Tenggorokannya terasa sangat kering ketika ia ingin mengatakan sepatah kata. Kedua murid itu membelalak lebar saat menyoroti genangan darah yang perlahan mengering membasahi lantai kayu yang ia pijaki. Air matanya menerobos keluar, mengalir bersama potongan-potongan gambar yang terproyeksi dalam benaknya. Tubuhnya bergetar hebat.


Sulit baginya untuk menerima mentah-mentah peristiwa yang baru terjadi semalam. Seakan-akan hidupnya telah berakhir malam itu juga, malam di mana seluruh keluarganya — guru dan saudara-saudari se-pergurannya — dibunuh dengan keji. Ia tidak dapat membantu tetapi membenamkan diri dalam tangis.

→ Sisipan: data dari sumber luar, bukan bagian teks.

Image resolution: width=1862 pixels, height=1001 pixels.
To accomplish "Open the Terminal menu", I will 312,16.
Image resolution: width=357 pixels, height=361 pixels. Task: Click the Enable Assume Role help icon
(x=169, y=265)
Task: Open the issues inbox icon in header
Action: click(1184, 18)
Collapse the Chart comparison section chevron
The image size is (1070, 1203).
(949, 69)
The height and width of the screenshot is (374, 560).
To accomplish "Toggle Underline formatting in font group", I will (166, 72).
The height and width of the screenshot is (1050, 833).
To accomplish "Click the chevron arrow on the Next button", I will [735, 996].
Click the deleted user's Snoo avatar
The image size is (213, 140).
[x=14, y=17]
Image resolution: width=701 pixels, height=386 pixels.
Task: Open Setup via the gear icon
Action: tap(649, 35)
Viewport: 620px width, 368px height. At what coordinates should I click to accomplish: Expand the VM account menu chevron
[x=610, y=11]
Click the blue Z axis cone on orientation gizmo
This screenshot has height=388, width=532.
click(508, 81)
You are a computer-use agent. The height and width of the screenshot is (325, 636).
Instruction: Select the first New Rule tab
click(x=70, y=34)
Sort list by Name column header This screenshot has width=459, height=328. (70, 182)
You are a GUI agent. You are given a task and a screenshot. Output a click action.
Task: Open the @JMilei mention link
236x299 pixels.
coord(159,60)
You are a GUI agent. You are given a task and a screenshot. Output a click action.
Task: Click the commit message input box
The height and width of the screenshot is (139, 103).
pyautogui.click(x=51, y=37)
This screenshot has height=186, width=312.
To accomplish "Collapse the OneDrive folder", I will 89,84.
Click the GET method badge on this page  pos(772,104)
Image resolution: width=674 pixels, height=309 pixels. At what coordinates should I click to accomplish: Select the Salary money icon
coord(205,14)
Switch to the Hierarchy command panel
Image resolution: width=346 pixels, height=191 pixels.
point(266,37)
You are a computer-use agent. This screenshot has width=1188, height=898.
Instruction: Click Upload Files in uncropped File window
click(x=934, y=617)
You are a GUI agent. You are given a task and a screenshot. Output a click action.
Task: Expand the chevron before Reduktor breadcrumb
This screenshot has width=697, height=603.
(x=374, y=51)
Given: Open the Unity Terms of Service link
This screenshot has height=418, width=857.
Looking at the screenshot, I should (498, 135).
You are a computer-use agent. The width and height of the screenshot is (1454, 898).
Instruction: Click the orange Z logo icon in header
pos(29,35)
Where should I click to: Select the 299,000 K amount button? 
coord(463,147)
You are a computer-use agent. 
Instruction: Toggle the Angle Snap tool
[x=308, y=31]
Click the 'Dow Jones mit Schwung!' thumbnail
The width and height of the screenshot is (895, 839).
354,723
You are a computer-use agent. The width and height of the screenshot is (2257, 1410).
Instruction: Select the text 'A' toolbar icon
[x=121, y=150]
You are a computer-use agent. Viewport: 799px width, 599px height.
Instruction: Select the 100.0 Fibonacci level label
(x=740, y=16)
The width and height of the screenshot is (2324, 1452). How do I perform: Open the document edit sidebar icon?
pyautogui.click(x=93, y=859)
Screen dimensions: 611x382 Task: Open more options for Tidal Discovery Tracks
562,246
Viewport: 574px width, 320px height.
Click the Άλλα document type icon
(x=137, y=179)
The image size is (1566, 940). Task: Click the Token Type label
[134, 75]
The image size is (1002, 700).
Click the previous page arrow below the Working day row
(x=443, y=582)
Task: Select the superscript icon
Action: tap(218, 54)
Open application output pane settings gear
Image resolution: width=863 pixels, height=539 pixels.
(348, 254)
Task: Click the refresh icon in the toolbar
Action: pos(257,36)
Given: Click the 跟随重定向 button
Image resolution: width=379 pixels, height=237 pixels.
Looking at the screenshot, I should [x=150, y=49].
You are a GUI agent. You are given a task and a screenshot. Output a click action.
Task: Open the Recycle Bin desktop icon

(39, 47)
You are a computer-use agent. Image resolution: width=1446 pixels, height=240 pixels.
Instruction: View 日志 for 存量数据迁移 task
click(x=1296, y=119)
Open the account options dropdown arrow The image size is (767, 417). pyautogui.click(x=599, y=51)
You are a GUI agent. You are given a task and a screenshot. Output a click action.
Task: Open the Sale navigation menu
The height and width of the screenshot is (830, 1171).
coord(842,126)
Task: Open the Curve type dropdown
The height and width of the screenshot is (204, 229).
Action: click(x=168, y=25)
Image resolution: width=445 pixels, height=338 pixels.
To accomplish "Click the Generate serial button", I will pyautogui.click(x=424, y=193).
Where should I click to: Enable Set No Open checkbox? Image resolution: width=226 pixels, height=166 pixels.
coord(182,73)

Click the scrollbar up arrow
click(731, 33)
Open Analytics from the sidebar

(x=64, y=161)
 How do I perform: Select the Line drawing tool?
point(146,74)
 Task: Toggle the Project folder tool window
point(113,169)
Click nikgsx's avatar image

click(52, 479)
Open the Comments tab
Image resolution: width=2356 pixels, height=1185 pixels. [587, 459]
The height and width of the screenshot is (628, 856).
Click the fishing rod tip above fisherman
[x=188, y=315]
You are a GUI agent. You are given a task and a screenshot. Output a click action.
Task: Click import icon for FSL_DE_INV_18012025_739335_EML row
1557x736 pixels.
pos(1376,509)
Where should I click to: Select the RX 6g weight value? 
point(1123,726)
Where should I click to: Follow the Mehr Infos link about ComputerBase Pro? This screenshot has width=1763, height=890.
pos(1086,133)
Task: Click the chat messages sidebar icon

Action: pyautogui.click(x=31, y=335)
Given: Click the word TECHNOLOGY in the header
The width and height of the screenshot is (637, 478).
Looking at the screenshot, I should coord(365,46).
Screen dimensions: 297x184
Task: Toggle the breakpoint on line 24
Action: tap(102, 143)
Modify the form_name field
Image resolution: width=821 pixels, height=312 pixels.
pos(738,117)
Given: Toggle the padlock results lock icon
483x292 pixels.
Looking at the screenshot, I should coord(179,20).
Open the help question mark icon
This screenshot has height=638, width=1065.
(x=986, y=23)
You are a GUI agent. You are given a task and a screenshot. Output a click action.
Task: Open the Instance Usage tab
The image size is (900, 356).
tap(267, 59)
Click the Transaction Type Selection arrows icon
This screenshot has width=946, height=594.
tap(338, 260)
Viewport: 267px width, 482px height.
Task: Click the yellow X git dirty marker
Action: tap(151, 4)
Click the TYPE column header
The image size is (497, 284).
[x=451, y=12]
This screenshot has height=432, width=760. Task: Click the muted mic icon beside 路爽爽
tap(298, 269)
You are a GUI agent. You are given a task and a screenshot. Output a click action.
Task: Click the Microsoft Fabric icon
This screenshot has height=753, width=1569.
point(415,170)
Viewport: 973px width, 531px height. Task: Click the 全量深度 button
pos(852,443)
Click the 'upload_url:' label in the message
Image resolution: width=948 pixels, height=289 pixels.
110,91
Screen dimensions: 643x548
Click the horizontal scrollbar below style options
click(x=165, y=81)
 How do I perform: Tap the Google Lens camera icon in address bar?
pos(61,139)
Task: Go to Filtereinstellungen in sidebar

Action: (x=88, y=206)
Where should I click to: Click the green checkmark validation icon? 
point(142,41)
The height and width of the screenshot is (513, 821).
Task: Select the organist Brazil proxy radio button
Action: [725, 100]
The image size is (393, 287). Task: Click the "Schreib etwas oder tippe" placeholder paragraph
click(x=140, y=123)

Jika bukan karena dirinya, saudara-saudari se-perguruannya, guru terkasihnya, bahkan semua orang yang berada di perguruan yang sama dengannya pasti masih bisa bernafas hingga saat ini. Jika sebelumnya dia lebih giat dalam berkultivasi ...


Pasti dia akan cukup kuat untuk melindungi mereka!


Kakinya terseok-seok saat ia melangkah dengan tatapan tak dapat dijelaskan. Derit lantai kayu bergema diiringi bunyi percikan dari darah yang menggenang. Tepat sebelum ia terjatuh ke dalam genangan itu, refleks dia menggunakan qi untuk mengembalikan keseimbanganya.


Dia telah berhasil mencapai ranah core formation sebelumnya, tetapi itu masih belum cukup untuk menghadapi orang-orang itu. Belum cukup untuk membalaskan dendamnya!


Dadanya terasa sesak saat ini, kepalanya juga terasa sangat pening sampai ke titik ia bisa dengan mudah memuntahkan isi perutnya sampai habis. Ia lantas mendongak sembari memegang perutnya. Tatapan kosong itu menangkap kabut merah yang perlahan mengepul bersama dan membentuk bayangan samar.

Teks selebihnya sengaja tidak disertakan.